英語では「green bottle of tea」とユーカースは書いていますが、透明のものも多くみられますが緑色のものもありました。(個人蔵:北区飛鳥山博物館『ノスタルジア・駅弁掛け紙コレクション』64頁。)
そして、紅茶用は「little brown teapots of ready-brewed tea」と書いているので、茶色の土瓶であったのだと思われます。
・・・ということは?
茶色の汽車土瓶、見たことありますが、茶色は紅茶用だったのか?という疑問が出てきました。
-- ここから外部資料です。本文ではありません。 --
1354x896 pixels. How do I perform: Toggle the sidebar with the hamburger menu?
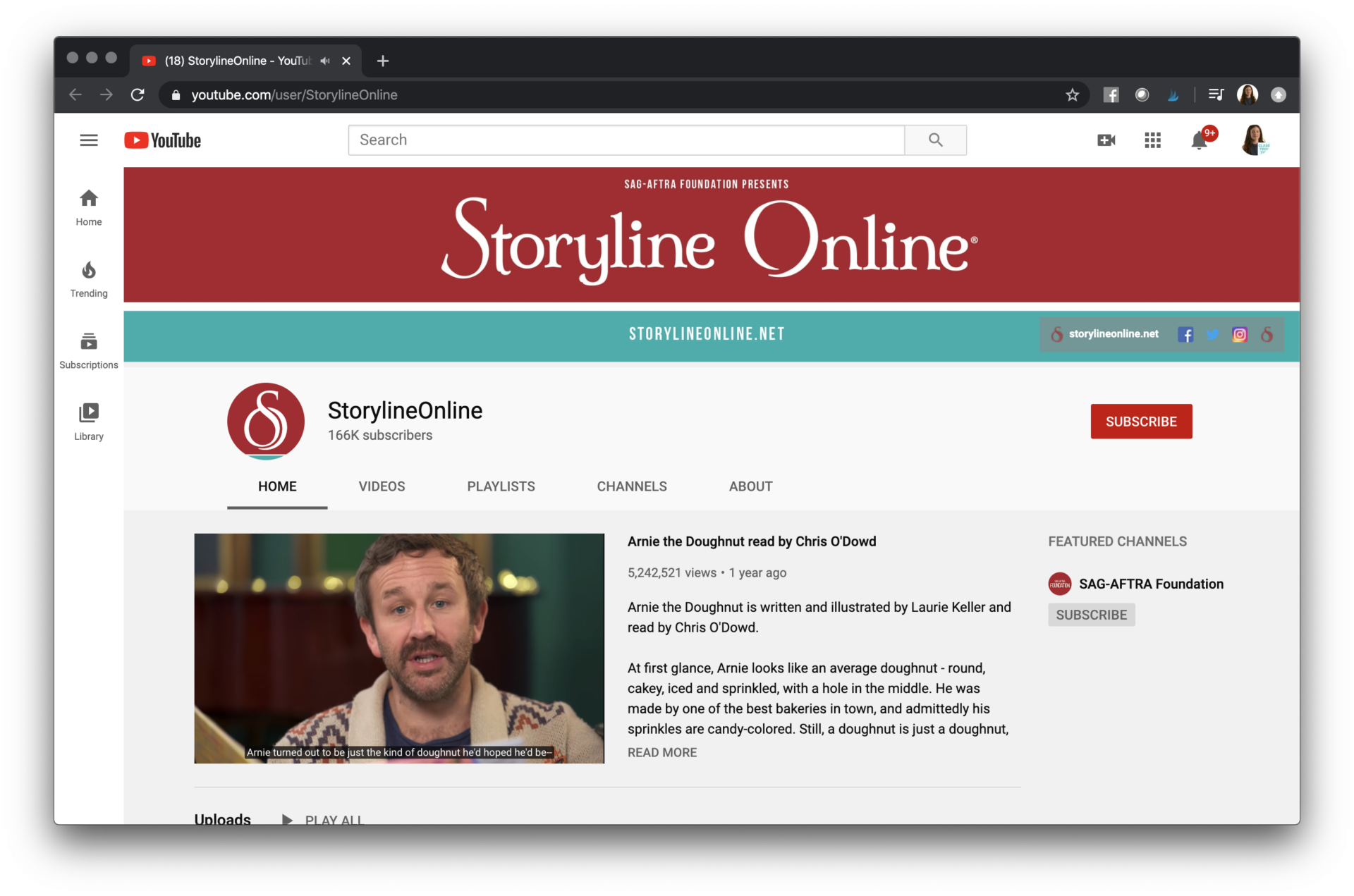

これについては要調査!
確かにサンドイッチには紅茶、合いますね。
この時、ユーカースは、『ALL ABOUT TEA』の執筆のため、全世界の茶産地へ取材旅行に出ていましたが、日本のように浸出液がボトルで購入できるスタイルは他になかったようです。
英国も素敵なのですが、「ティーバスケット」のように「ティーポット」に「リーフ」(茶葉)が入っていたり、「カップ」に注いだ形で出てきたりと、茶液をボトルに入れて販売という形ではありません。
ティーバスケットには、ミルクや砂糖、ケーキ、パンなどが付いているので、コンパートメントを予約したお客様向けのようです。
30セントとありますが、日本と異なり、容器は返却するので、カフェ同様、お茶とお菓子代ですね。
そして、英国の列車では「ダイニング・カー」や「プラットフォーム」でお茶が飲めたり、という場所はあるのですが、ボトルで携帯するタイプではないのです。
日本は、無糖の緑茶飲料(R・T・D)では先端を行っていると言われますが、すでにこの頃から「液体の茶」を販売していたという歴史があったことがわかります。
参考
汽車土瓶は1889年(明治22年)静岡駅で売り出されたのが始まりだそうです。
吉野亜湖「『ALL ABOUT TEA』から見る近代日本茶広告小史」(『海を渡った日本茶の広告』静岡茶共同研究会編)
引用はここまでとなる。